Coronavírus reduz renda de 80% dos favelados a menos da metade

Segundo pesquisa do Instituto Data Favela, mais de um terço dos quase 14 milhões de moradores das comunidades tiveram a renda zerada

  • Por Beto Caetano*
  • 24/06/2020 19h08
Fernando Frazão/Agência Brasil Comunidade da Rocinha, no Rio de Janeiro; só 4 de cada 10 pessoas que moram nas favelas conseguem seguir as medidas recomendadas para prevenir o contágio do coronavírus, segundo o Instituto Data Favela

Como as pessoas que habitam as áreas urbanas mais pobres do Brasil estão sobrevivendo em meio à crise causada pelo coronavírus? “Nas favelas brasileiras, 80% das famílias estão vivendo com menos da metade da renda, já baixa, que tinham antes da pandemia”, afirma Renato Meirelles, sócio do Data Favela, um instituto dedicado a levantar informações nas comunidades carentes. Pior ainda, mais de um terço das famílias ficaram sem nenhuma renda desde que foi iniciado o isolamento social para combater a Covid-19. Essas informações são parte de uma pesquisa recém-divulgada pelo Data Favela. Para chegar a elas, foram feitas 3.321 entrevistas em 239 favelas de todos os estados, no período de 19 a 22 de junho. O resultado traz à tona a situação de 13,6 milhões de brasileiros – uma coletividade que, caso formasse um estado, este seria o quinto mais populoso da federação, atrás apenas de São Paulo, Minas Gerais, Rio de Janeiro e Bahia.

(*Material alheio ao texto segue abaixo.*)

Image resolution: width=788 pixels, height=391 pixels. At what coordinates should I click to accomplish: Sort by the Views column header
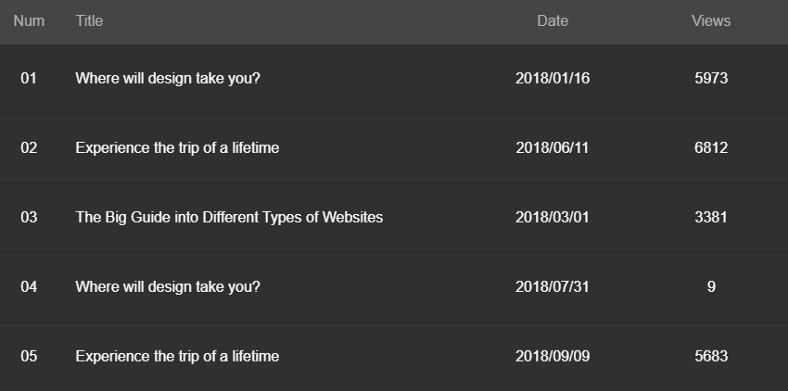(x=711, y=21)
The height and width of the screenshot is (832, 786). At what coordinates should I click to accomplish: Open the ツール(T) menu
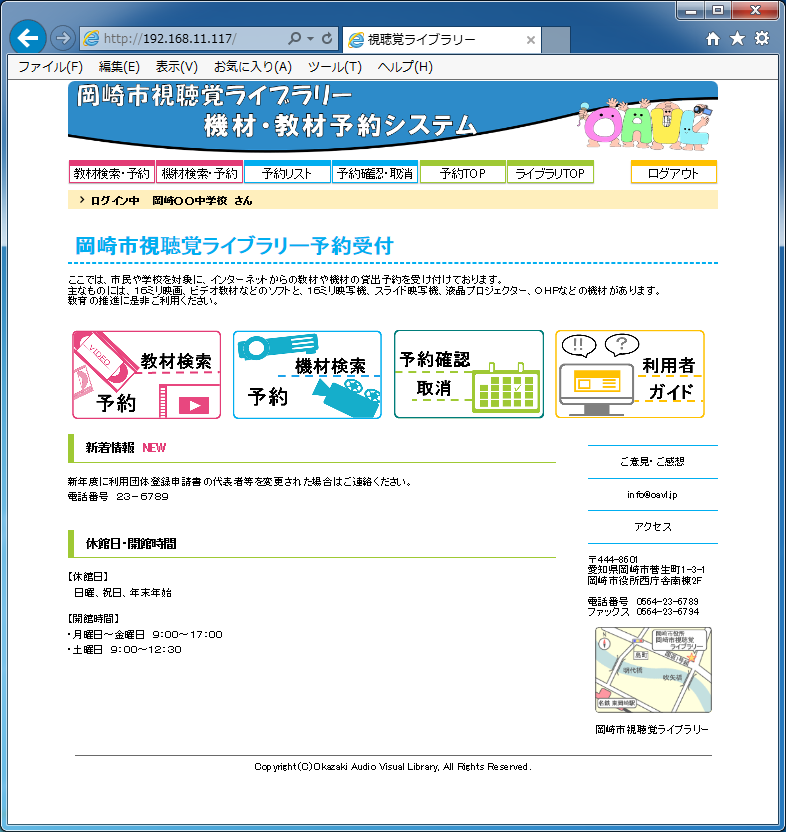[334, 67]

O Data Favela surgiu da parceria entre Meirelles, que é presidente de outro centro de pesquisa, o Instituto Locomotiva, e Celso Athayde, fundador da Central Única das Favelas. Conhecida pela sigla Cufa, trata-se de uma ONG fundada há 20 anos para representação política e atuação nos campos social, cultural e educacional nas periferias das grandes cidades. As pesquisas do Data Favela são realizadas pelos moradores das próprias comunidades, que são treinados e supervisionados pela equipe do Instituto Locomotiva, focado em entender o comportamento do consumidor e prestar serviço a empresas e outras organizações.

O estudo “Pandemia na Favela”, verificou, entre muitas outras constatações relevantes, que apenas 4% das famílias faveladas não tiveram redução da renda, 5% registraram diminuição pequena e 11% viram o rendimento cair à metade. Dentro dos 80% restantes que estão vivendo com menos da metade do dinheiro que costumavam ter, encontram-se 35% que tiveram a renda zerada. Essa população já enfrenta habitualmente muitas precariedades. Nas classes sociais predominantes nas favelas, 60% das pessoas vivem em casas com 4 ou mais moradores – em 15% das moradias coabitam 6 ou mais pessoas. De cada 10 domicílios, 6 têm no máximo 2 quartos.

Mais da metade das famílias têm filhos, sendo que 19% delas têm 3 ou mais. Com a paralisação das aulas, 87% das famílias que têm filhos em idade escolar viram as despesas de casa aumentarem e 81% responderam que o fato de as crianças estarem em casa dificulta o trabalho de outros membros e a obtenção de renda. Em decorrência dessas dificuldades que afetam o rendimento, só 4 de cada 10 pessoas que moram nas favelas conseguem seguir as medidas recomendadas para prevenir o contágio do vírus. E, entre os demais, 72% afirmam que não conseguem cumprir as medidas devido à necessidade de trabalhar ou ir atrás de dinheiro.

Solidariedade comunitária

Para enfrentar a carência, 9 de cada 10 famílias consultadas afirma que receberam algum tipo de doação. Alimentos, cestas básicas, produtos de higiene pessoal e itens de limpeza formam a maior parte do que foi doado. Só 38% das famílias responderam ter recebido ajuda em dinheiro. As fontes de doação foram, em primeiro lugar, empresas e ONGs, em segundo, parentes e amigos, em terceiro, governos, e em quarto lugar, igrejas. “Chamou minha atenção o fato de que a favela doa mais do que o asfalto”, diz Meirelles. Quanto ao auxílio emergencial de R$ 600 por mês criado pelo governo federal, 7 de cada 10 famílias pediram. Mas, até agora, 41% dos que buscaram esse quebra-galho ainda não receberam nem a primeira parcela.

Nesse quadro de escassez, o espírito comunitário parece ter se fortalecido. Anota o estudo que, mesmo neste momento de necessidade extrema, 62% das pessoas destinaram uma parcela do que receberam para ajudar parentes e amigos, evidenciando a força dos laços de solidariedade dentro da favela.

*Beto Caetano é comentarista de economia e negócios da Jovem Pan.